VALUE 'abcdefghijklmnopqrstuvwxyz'.

PROCEDURE DIVISION code:

DISPLAY 'ENTER AN ALPHANUMERIC FIELD: '

ACCEPT INPUT-FIELD

INSPECT INPUT-FIELD

CONVERTING LOWER-CASE-LETTERS TO SPACES

DISPLAY 'THE REFORMATTED FIELD: ' INPUT-FIELD.

III. Internet/Critical Thinking Questions

Since the following Web sites contain current news stories, future searches will most likely locate

different pages than the ones listed here.
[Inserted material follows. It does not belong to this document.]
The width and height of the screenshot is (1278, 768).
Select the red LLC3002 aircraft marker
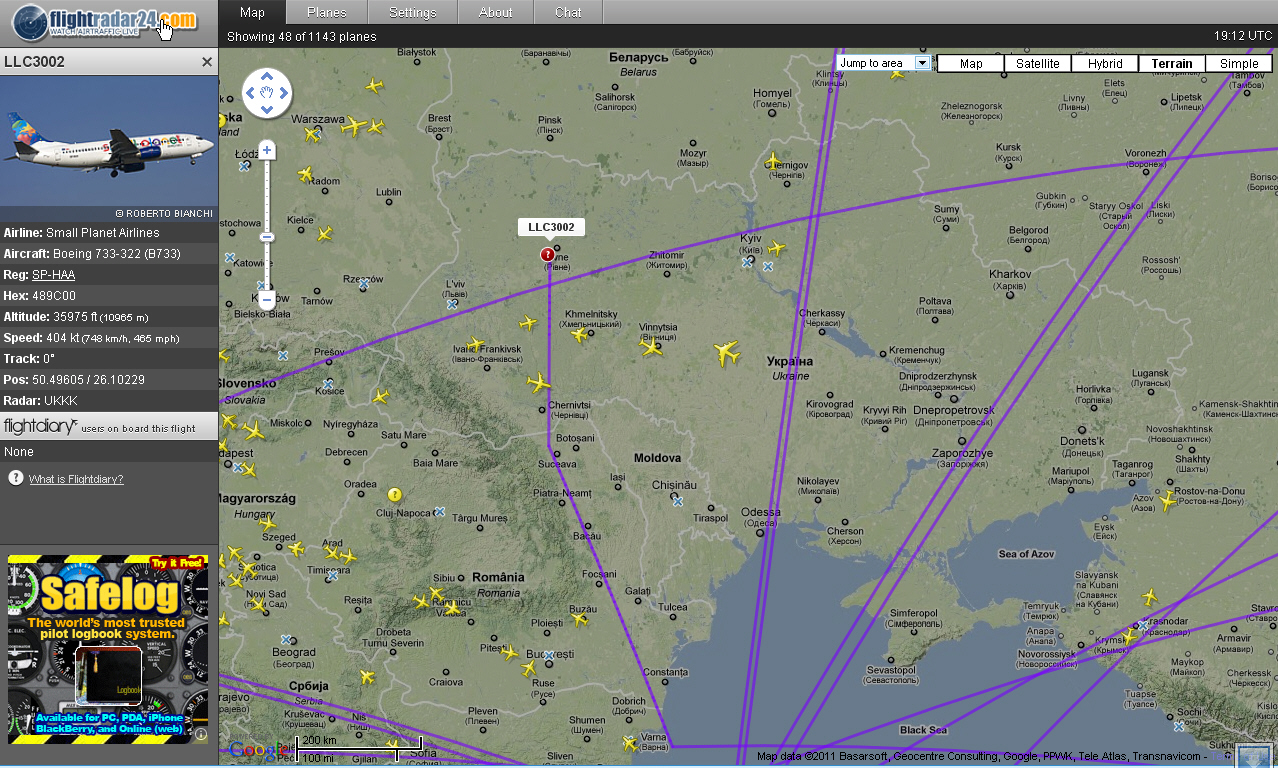click(547, 255)
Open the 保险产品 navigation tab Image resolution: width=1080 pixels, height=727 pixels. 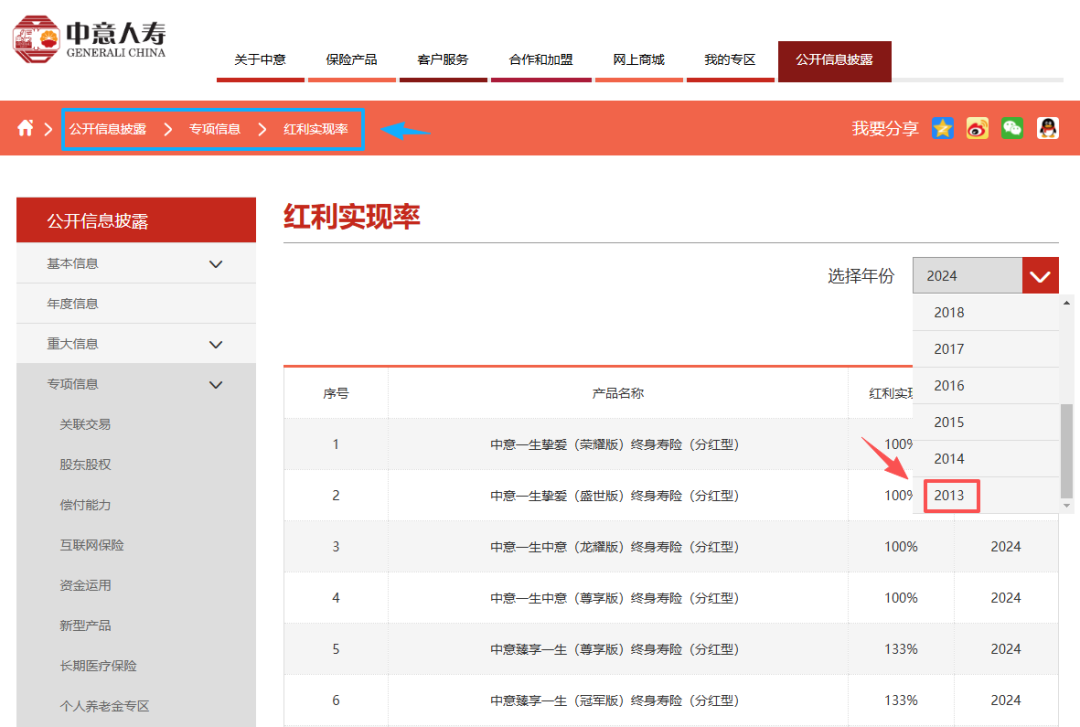pyautogui.click(x=351, y=60)
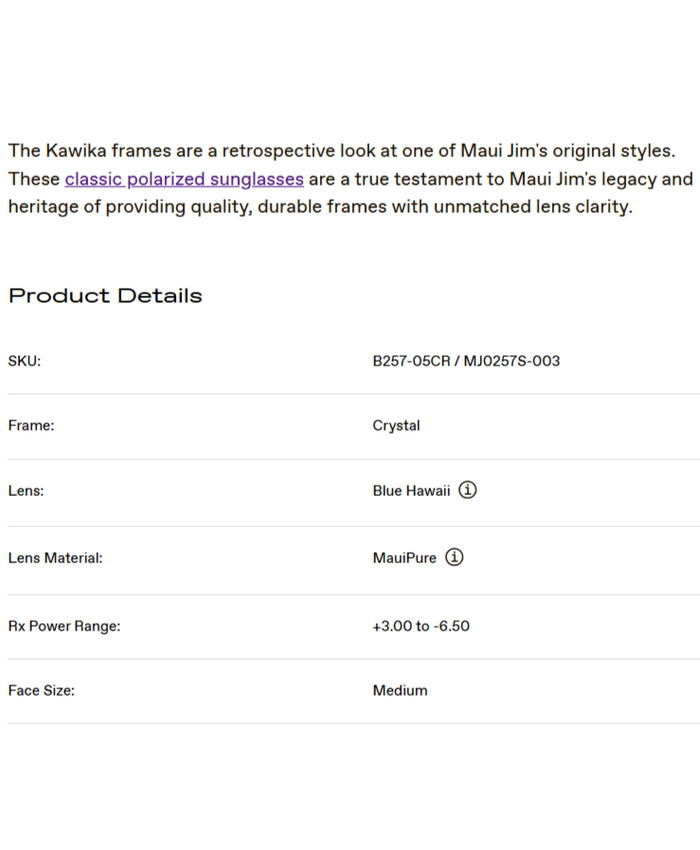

Search Engine: yahoo.com>Computers & Internet

Keywords: “programming error”

URL: http://www.post-gazette.com/localnews/20020501911out5.asp

Contents: 911 System Failure Tied To Programming Error

Search Engine: yahoo.com>Computers & Internet

Keywords: “programming error”

URL: http://209.58.136.120/recall/p/99/wxrad2.htm

Contents: Weather Alert Radio Recalled for Programming Error

SOLUTIONS TO DEBUGGING EXERCISES

1. AMT2 cannot be negative because the PICTURE clause is unsigned.

05 AMT2 PIC S9(3).

Some compilers may not flag this as a syntax error, but then it would be a logic error.

2. Yes. 200-EDIT-CHECK is performed once for every input record, and the ADD statement is executed once each time through 200-EDIT-CHECK.

3. The word NOT needs to be coded in both conditions.

4. Once ERR-SWITCH is set to a non-zero value, it is never reinitialized. ERR-SWITCH needs to be reset to zero as the first line of code in 200-EDIT-CHECK.